Ms. Bayer also said the District Attorney’s office located video of the “same officers involved in the defendant’s arrest at other points on the night of November 15” that showed the officers “acting professionally in a very chaotic environment and excercising tremendous restraint.” It was not clear how prosecutors were able to identify video of the officers involved in the arrest and unable to locate the “specific female officer” Mr. Rodriguez was accused of interfering. Inability to locate specific police officers has been used as a rationale in many of the more than 1,500 Occupy Wall Street-related cases that have been dismissed in the past few months.
After he dismissed the case Judge Matthew Sciarino had something to say to Mr. Rodriguez.
“Say hello to Vinny and Jimmy for me,” he said, adding, “Your fellow councilmen.”
It was not clear whether the judge was referring to Jimmy Oddo, Jimmy Van Bramer, Vincent Gentile, or Vincent Ignizio.
Mr. Rodriguez and his attorney, Andrew Stoll, held a press conference with reporters following the court appearance.
“On November 15, I was wrongfully arrested by the NYPD when they used excessive force against me,” Mr. Rodriguez said. “Today, with the dismissal of my case, all I can say is that I’m calling on Mayor Michael Bloomberg and [NYPD] Commissioner [Ray] Kelly to spend as much resources as is needed to keep protecting our city from any terrorist attack to keep our city safe, but also to defend our Constitutional rights.”

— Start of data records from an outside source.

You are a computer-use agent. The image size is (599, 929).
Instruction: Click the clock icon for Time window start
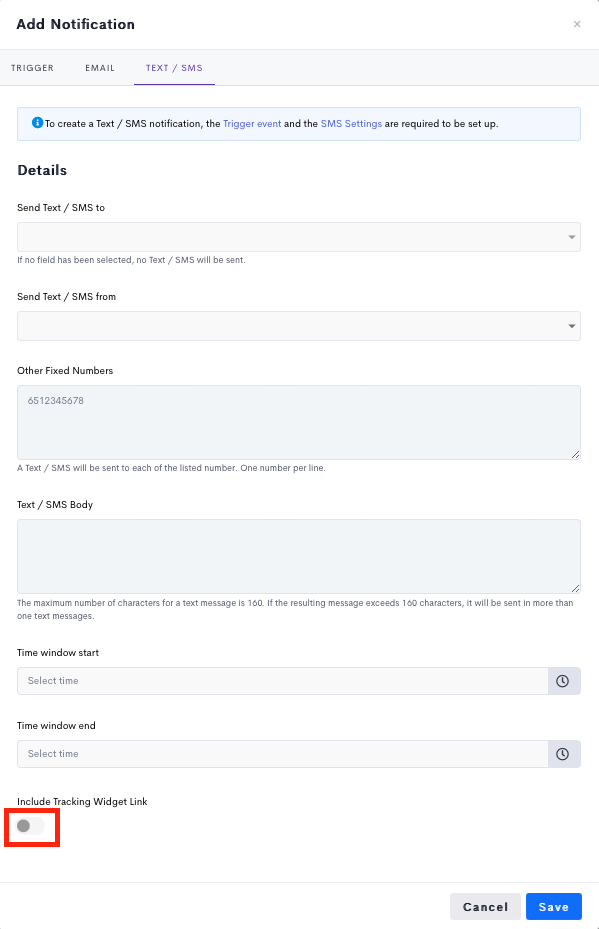point(563,681)
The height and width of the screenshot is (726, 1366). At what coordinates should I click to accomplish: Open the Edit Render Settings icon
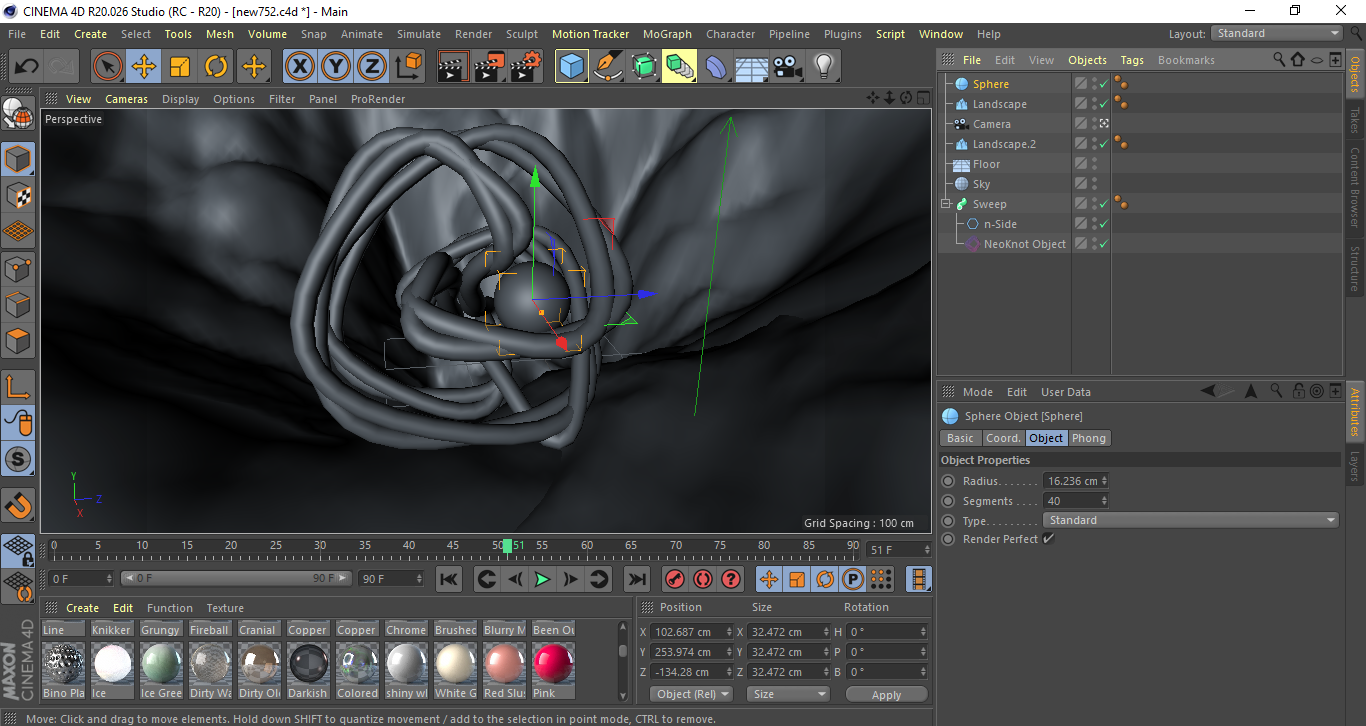pyautogui.click(x=524, y=66)
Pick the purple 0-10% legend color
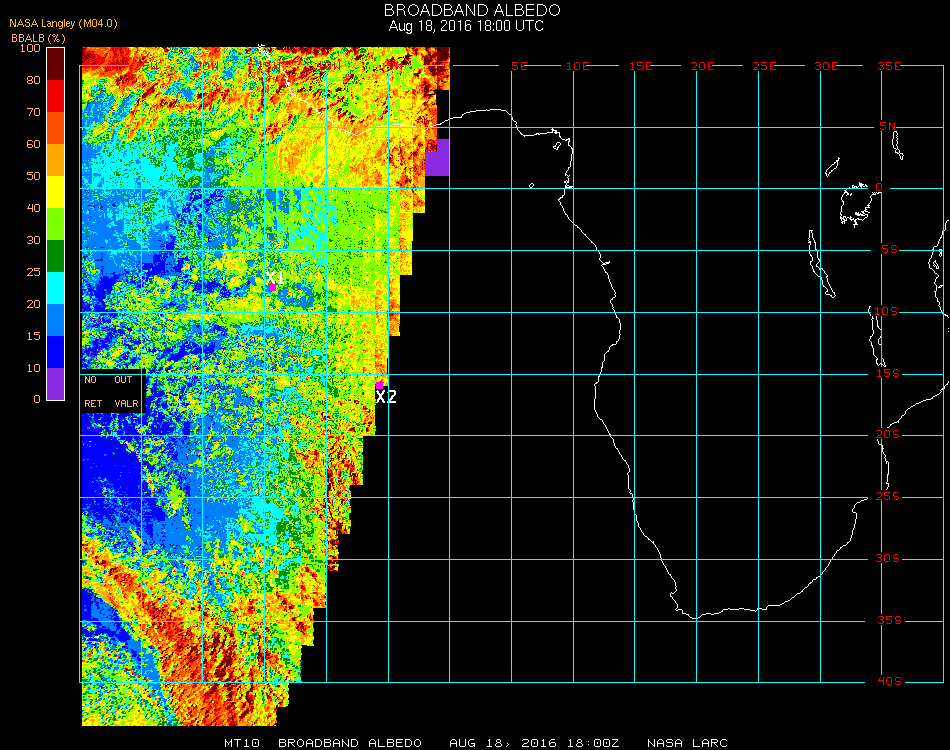Screen dimensions: 950x750 [x=56, y=384]
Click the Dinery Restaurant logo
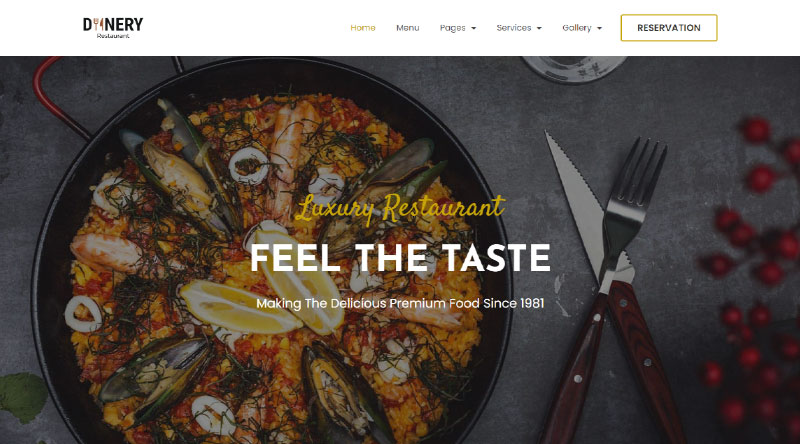Viewport: 800px width, 444px height. tap(113, 28)
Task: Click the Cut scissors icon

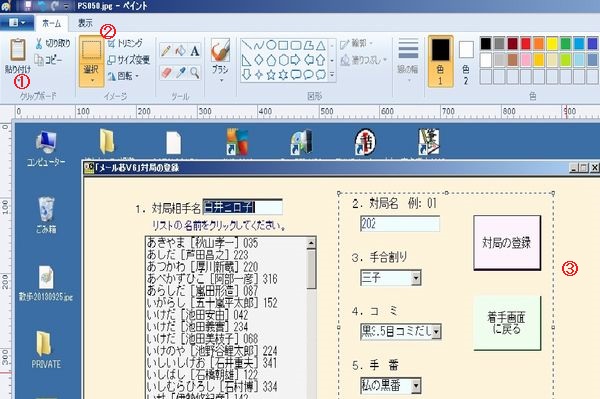Action: pos(39,43)
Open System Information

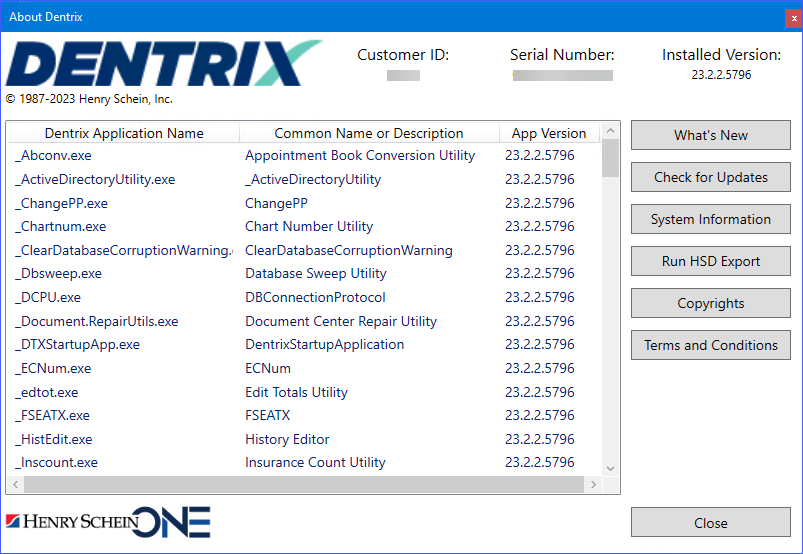tap(710, 219)
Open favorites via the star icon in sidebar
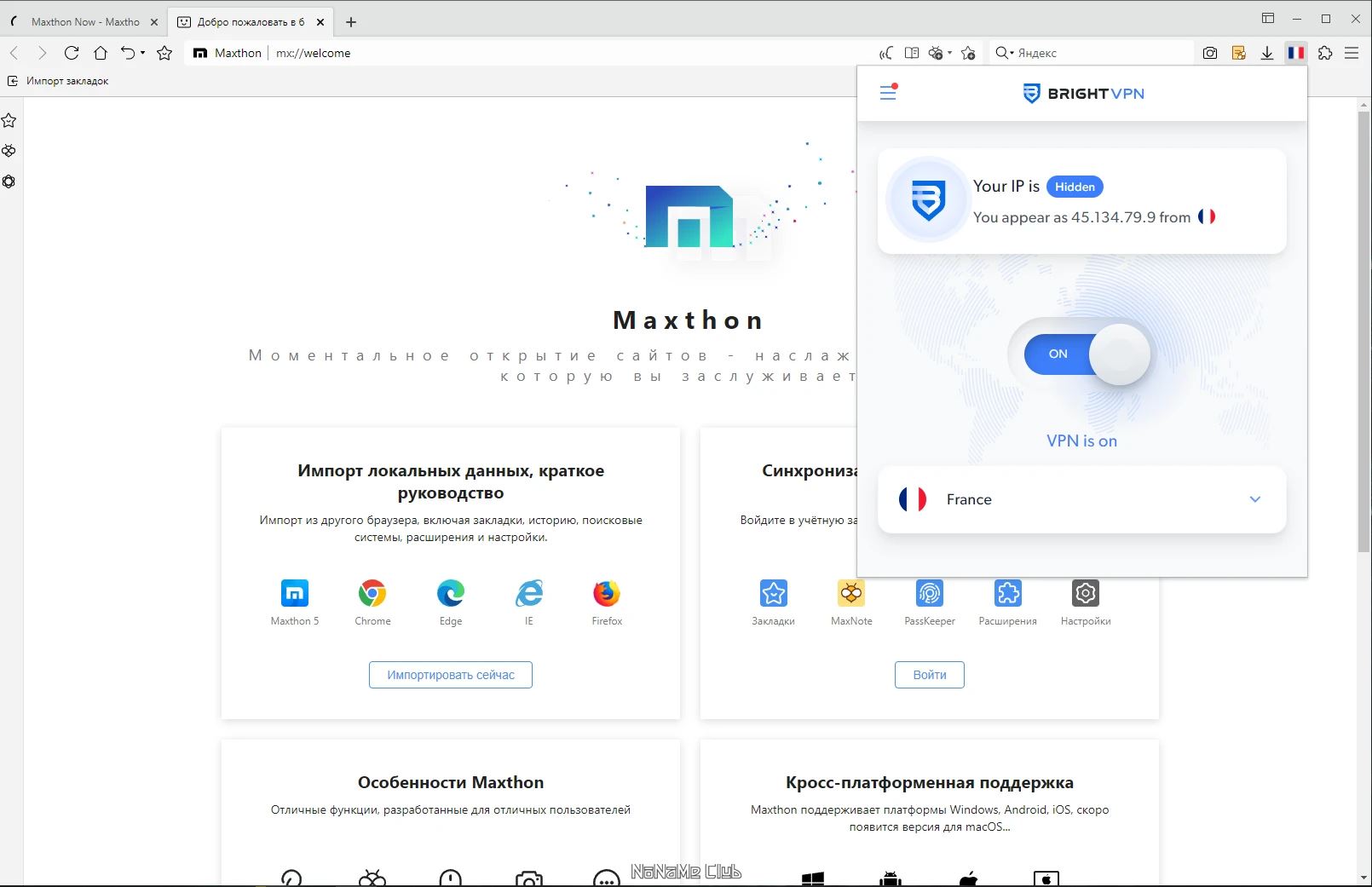The width and height of the screenshot is (1372, 887). [9, 120]
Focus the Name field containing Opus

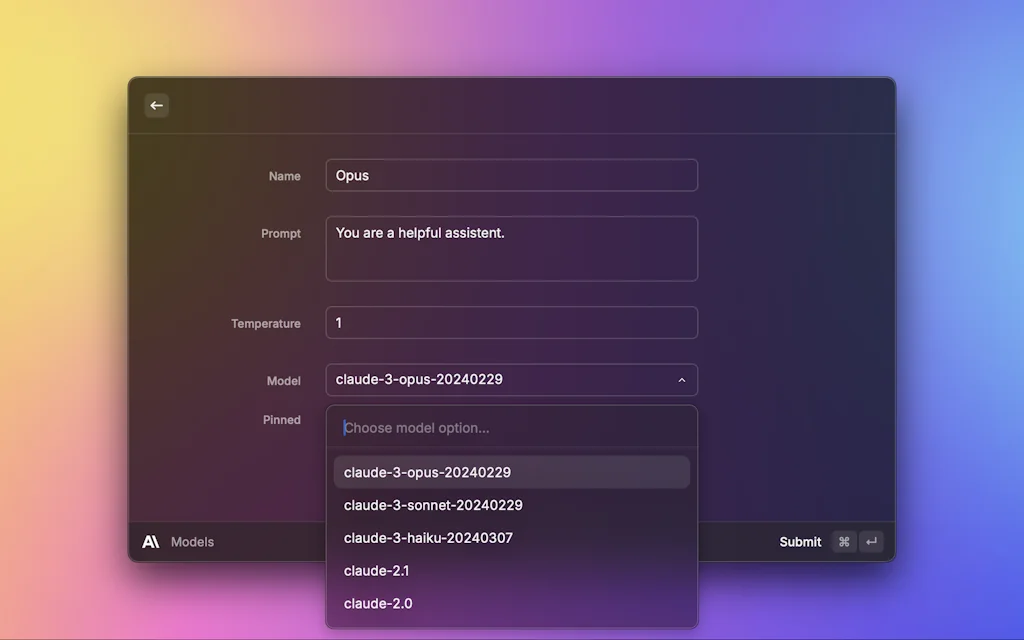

Mr. Rodriguez said he was one of “hundreds of people” who “went through false arrest by the NYPD” at the Occupy Wall Street protests.
“The NYPD used excessive force in many of those cases,” Mr. Rodriguez said. “I believe that we live in a period of time where we have to be sure that we need to keep supporting our men and women in uniform and the hard work that they do to keep our city safe, but at the same time, we want to be sure that from the leadership of Commissioner Kelly to any police officer in the street they know that what New Yorkers expect is for them also to protect our Constitutional rights.”
Mr. Stoll described prosecutors statements in court that there was no evidence to corroborate Mr. Rodriguez’s version of events as “gratuitous.”
“With respect to them saying they don’t believe his claims, this wasn’t the arena for them to make those comments. Those were gratuitous comments, they didn’t belong in this proceeding,” Mr. Stoll said. “The fact is, they didn’t believe their officers’ testimony would persuade a jury beyond a reasonable doubt and I think that speaks far louder and the dismissal speaks far louder than their gratuitous comments on the record about what else they believe or don’t believe.”
Mr. Stoll also rejected the idea the District Attorney needed the testimony of a specific officer since other officers were on hand for the arrest.
“One officer’s testimony as to what he observed, if believable beyond a reasonable doubt, is sufficient to convict somebody,” Mr. Stoll said. “Apparently they did not believe that their two officers’ testimony was sufficient to persuade a jury beyond a reasonable doubt.”
The Politicker asked Mr. Stoll whether he and the councilman would consider a civil suit against the NYPD now that the charges were dismissed. Mr. Stoll seemed to indicate Mr. Rodriguez might be willing to participate in a class action regarding the handling of the Occupy protests.
“I think that to the extent anything further is going to be done about this, it would be part of a larger picture,” Mr. Stoll said. “I don’t think the Council member is so concerned with his own personal situation at this point as with the fact that his arrest was part of a much broader picture and a broader practice where the police were given a ridiculous amount of discretion to stop whoever they wanted, wherever they wanted.”